» What you have to do: Filter on the word "icon": copy each matching line from the listing below.

» Excerpted data:

--- START ---

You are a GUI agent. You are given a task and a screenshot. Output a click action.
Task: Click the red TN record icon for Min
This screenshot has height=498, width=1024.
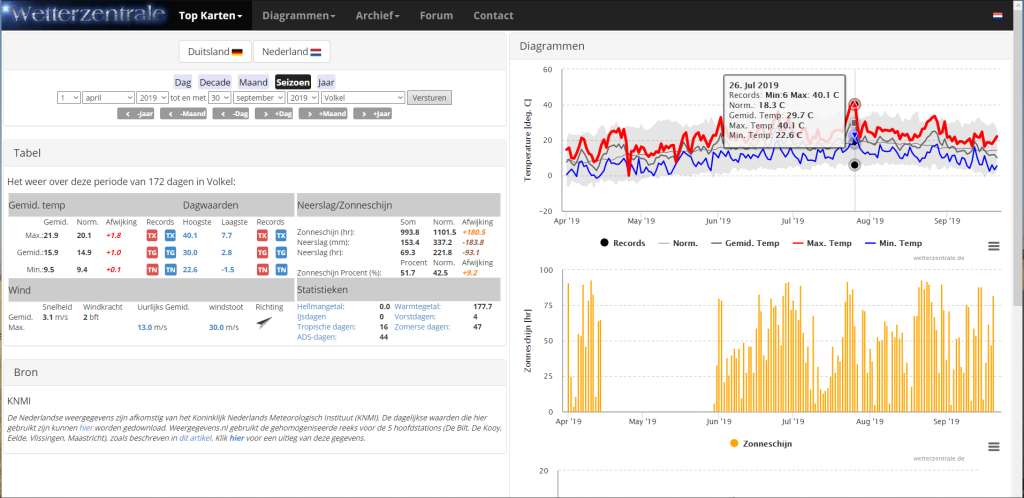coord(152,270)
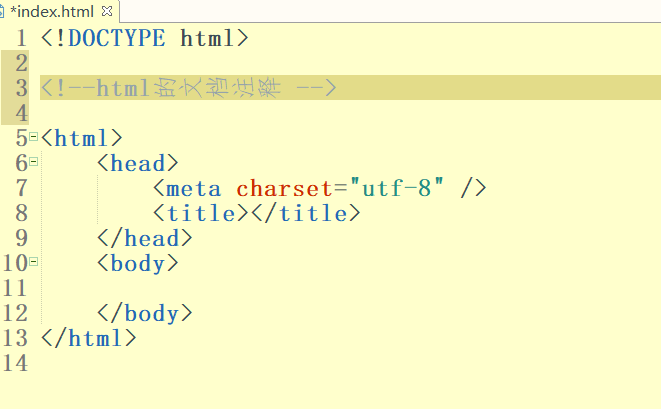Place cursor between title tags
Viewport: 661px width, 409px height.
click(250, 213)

--- END ---
--- START ---

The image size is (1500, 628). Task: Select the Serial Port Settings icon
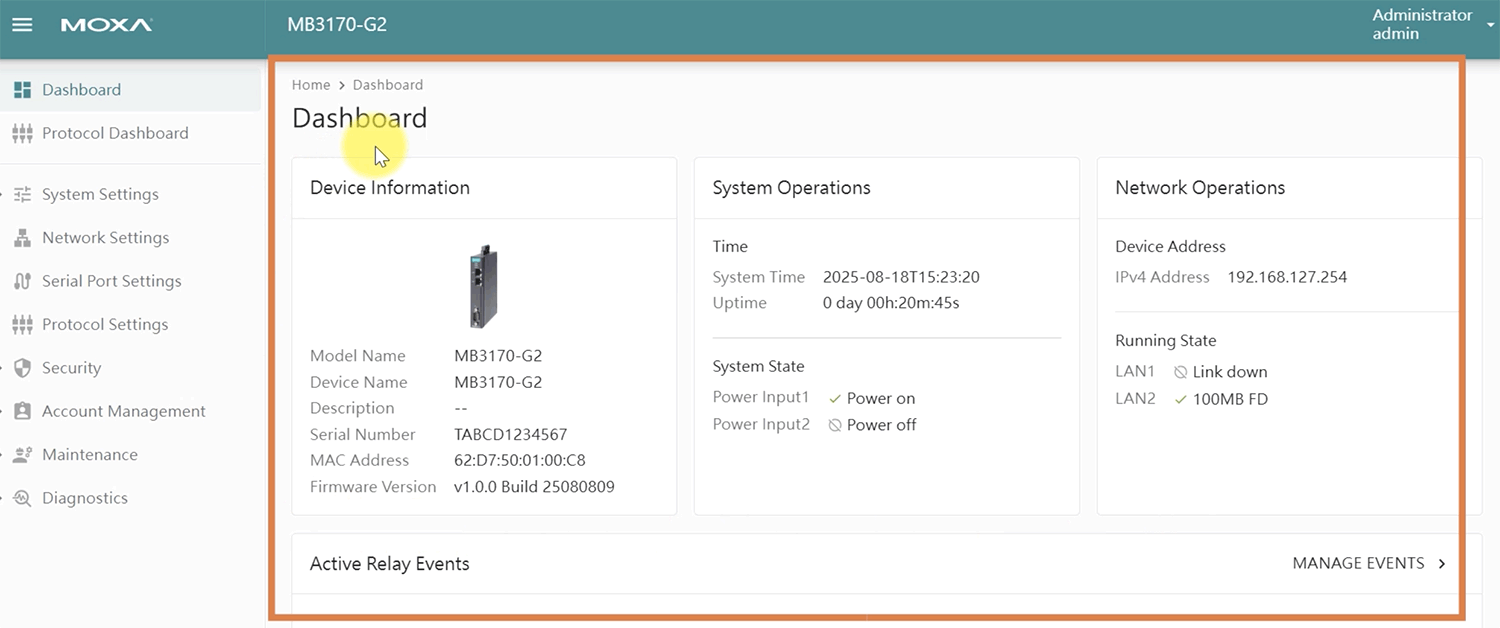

--- END ---

» Result of the task:
Task: Click the red TN record icon for Min
The image size is (1500, 628). Task: Select the Serial Port Settings icon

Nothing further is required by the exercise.